In a Twitter exchange with Daniel Bessner last week, I wrote: “Unless I am reading you wrong, you are saying that the costs and risks of the US arming other countries and trying to affect the outcome of crises are always too great, no matter what the particular circumstances of the crisis.” Bessner replied: “yes, on balance I'm saying that.” Kudos to him for acknowledging the logic of his position, and it is by no means an absurd one, given both the lamentable record of American interventions abroad and the huge disparity of military and economic power between the U.S. and the rest of the globe. But one doesn’t need to be a superpower, or even a state, to act in a significant and autonomous manner on the world stage (see “Bin Laden, Osama”). International relations are not simply an arena in which one power acts, and everyone else reacts. And this means we have to judge every international situation on its own terms, considering the actions of all parties, and not just the most powerful one. When it comes to the present war, the horrors Putin has already inflicted on Ukraine, and his long-term goals, are strong reasons indeed for continuing current U.S. policy, despite the attendant costs and risks.

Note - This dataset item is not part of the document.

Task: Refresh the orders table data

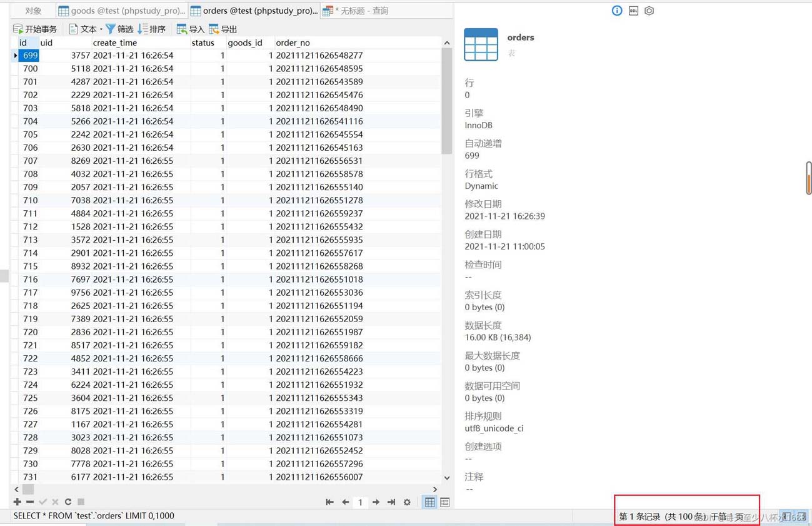Action: [68, 502]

The left critique also underestimates the lasting and chastening effects of the Iraq and Afghanistan wars on American politics. Twenty years ago, neoconservatives and many Cold War liberals thought that the United States could impose Western-style democracy and capitalism on large parts of the globe. Does anyone still think that? Perhaps Robert Kagan does, but whatever his ties to the Biden State Department, he hardly calls the shots there. If he did, the U.S. would still be fighting in Afghanistan, and probably in a half dozen other hot zones across the world. Samuel Moyn writes that “liberals and neoconservatives in the last half-century have tended to agree on foreign policy more than their intermittent bickering implied. It now looks as if the Iraq imbroglio drove them apart only briefly.” I think this underestimates both the ferocity of arguments between liberals, from Vietnam to Contra aid to the Gulf War to Iraq, and also the extent to which liberals today have any appetite for forever wars, or for the projection of American empire. George McGovern’s 1972 call to “come home America” is one that more Americans, on the right and left alike, probably agree with today than at any time in the past half century. The problem is that the world doesn’t always let us do so.

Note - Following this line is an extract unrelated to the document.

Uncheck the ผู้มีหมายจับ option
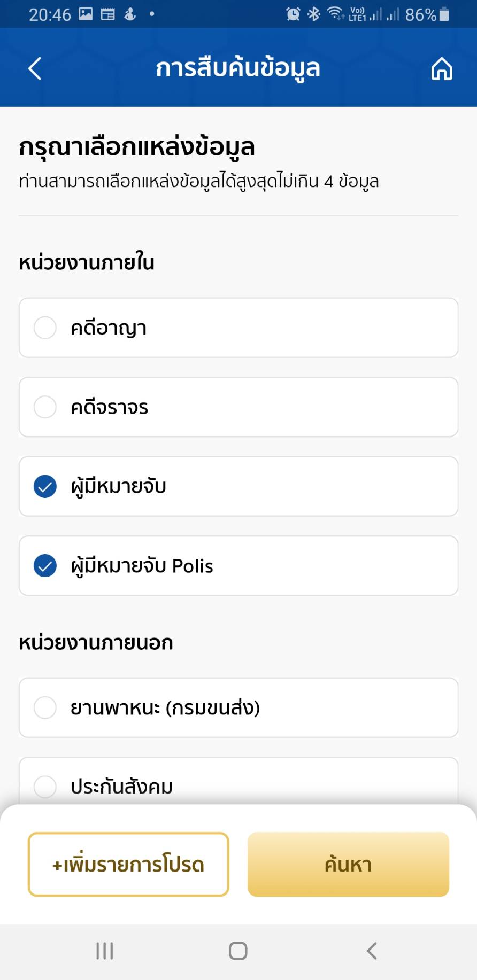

Another very good commentary.
"Misguided" is extremely kind and generous. And its to my mind the same motivation as the Biden critics. It's allowing them to frame the choice in
the simplest terms of "good" or "bad" behavior by the US.
That's an irrelevant question from a truly intellectual, that is, humanitarian and humanistic standpoint. The thinking person being true to ones actual slelf must ask, What choice is the one with the best impact for the people of the world? Or at least what does the least harm now, under actual conditions?
The "goodness" or "rightness" of US policy is only a relevant question if one positions oneself in relation to governing power of one country. If one wants to pronounce that power right or wrong, under some imagined conditions.
As always, Camus' 1946 speech bears re-reading.